The 24-year-old will return to his African homeland next month, but this time with a college degree and dreams of rehabilitating his country.
Mayai and two others of the remaining cadre of more than 20,000 young boy refugees who fled Sudan in 1987 are no longer lost. The three will graduate from the University of Utah on Friday with aspirations of continuing on to earn a doctorate or a law degree.
"Education is my mother and my father," Mayai said. "Having grown up by ourselves, we see ourselves rehabilitated through education. Our parents could be dead, but we see that education will speak on our behalf in the future."
Mayai, James Garang and Philip Awan never dreamed they would earn college degrees as they traveled as part of the group of lost boys, landing in a Kenyan refugee camp for almost a decade before the U.S. government brought roughly 4,000 of the Sudanese refugees to America. About 140 of the young men came to Utah in 2001.
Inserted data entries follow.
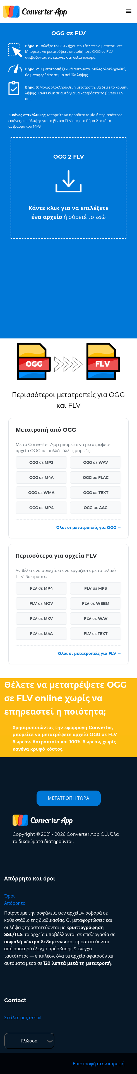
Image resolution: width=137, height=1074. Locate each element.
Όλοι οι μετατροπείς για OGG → (88, 527)
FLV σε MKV (41, 618)
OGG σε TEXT (95, 492)
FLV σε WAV (95, 618)
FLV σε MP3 (95, 588)
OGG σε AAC (95, 507)
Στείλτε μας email (22, 1017)
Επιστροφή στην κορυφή (98, 1063)
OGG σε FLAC (96, 477)
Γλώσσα (29, 1041)
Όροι (9, 896)
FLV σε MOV (41, 603)
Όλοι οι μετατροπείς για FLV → (89, 653)
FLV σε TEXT (95, 633)
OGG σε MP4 (41, 507)
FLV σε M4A (41, 633)
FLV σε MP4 (41, 588)
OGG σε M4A (41, 477)
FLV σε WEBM (95, 603)
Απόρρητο (14, 903)
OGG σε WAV (95, 462)
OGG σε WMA (41, 492)
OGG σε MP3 (41, 462)
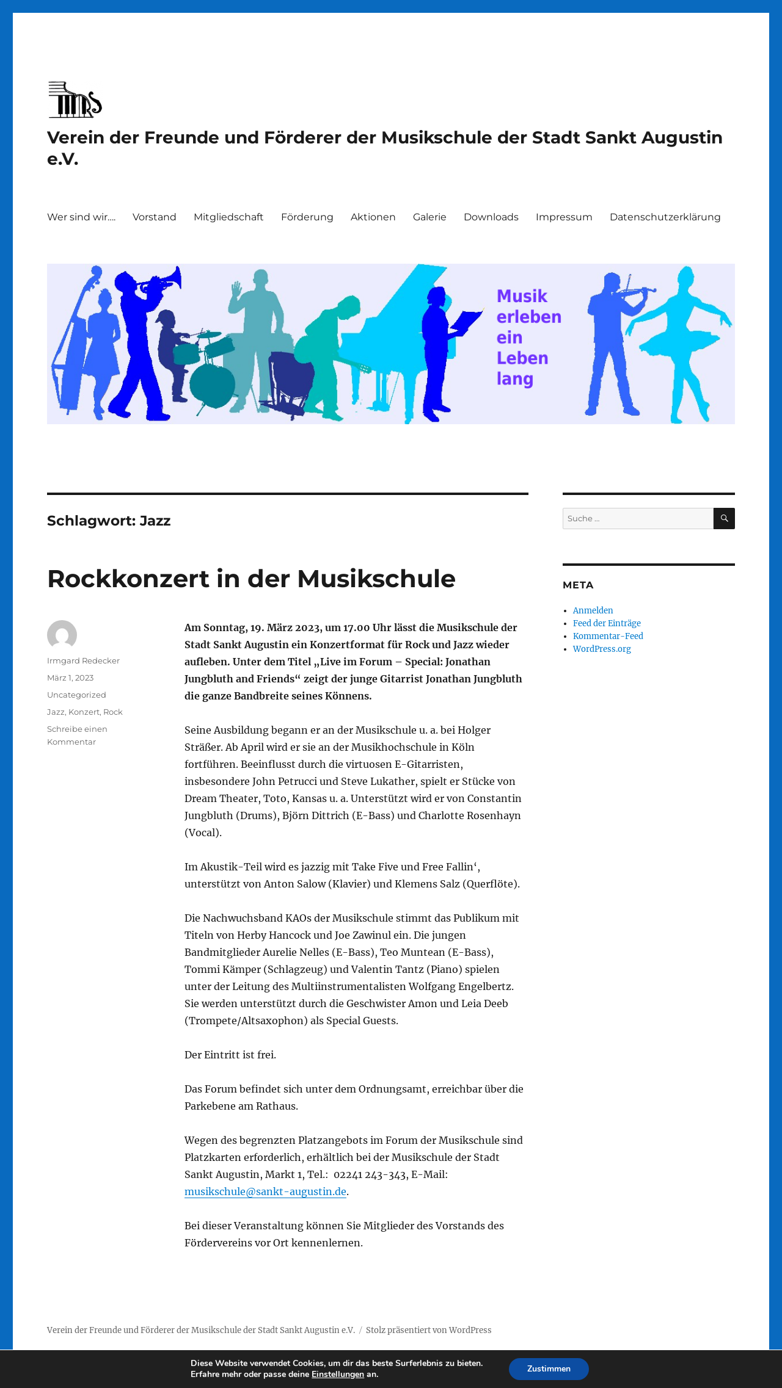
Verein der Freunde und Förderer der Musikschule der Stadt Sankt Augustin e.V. (201, 1330)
The memories of those days as young boys walking parentless toward peace are vivid for Mayai as he prepares to don cap and gown for Friday's ceremony. While he has earned accolades for his academic research, he recalls when success was measured simply by surviving another day.
"The life was about thinking, I'll just die, I won't live to see the day. No one among us had even thought of going to college," Mayai said, recalling how he ate leaves and sucked water from mud to survive. "It has given me the strength to have a life anywhere and the strategies I can apply in any community."
That strength translated into academic determination for the three soon-to-be graduates. Mayai will graduate with honors in sociology and will prepare to earn a joint law degree and doctorate from the University of Wisconsin-Madison. Garang will leave the U. with honors in economics, and Awan will receive his degree in psychology.
All three of the former lost boys started their Utah education at Salt Lake Community College, moving quickly through their associate degrees to get to the U. Mayai even scored 96 percent on his math college entrance exam, a feat he credits to the makeshift classrooms in the Kenyan refugee camp.
"He had more drive and determination and discipline than I see in most students," Rebecca Utz, a U. associate professor of sociology, said of Mayai. "He never even realizes that 'Hey, my life was different and I've come so far.' He doesn't use it as a crutch."
Utz worked with Mayai as a mentor, helping him through a string of ambitious projects and a culminating thesis on the psychological and health troubles of the lost boys.
But Mayai doesn't want his research to end with his diploma on Friday. Instead, he will travel back to Sudan this summer on a research mission to learn how to bring peace and productivity to his African home.
Awan plans a trip to Sudan this year, hoping to use his psychology skills to counsel people who lived through the country's prolonged civil wars.
"I really want to help the people back there. That's one of my dreams to go home and make change," Awan said.
The trip, however, means returning to a home that exists only in hazy memories for the three lost boys. Awan's mother and father both died after he left the village, and Mayai does not know what became of his family. A broken phone call last month with a brother in Sudan is the only contact he has had with his family for almost 20 years.
"It's different there," he said. "I don't think I'll remember it."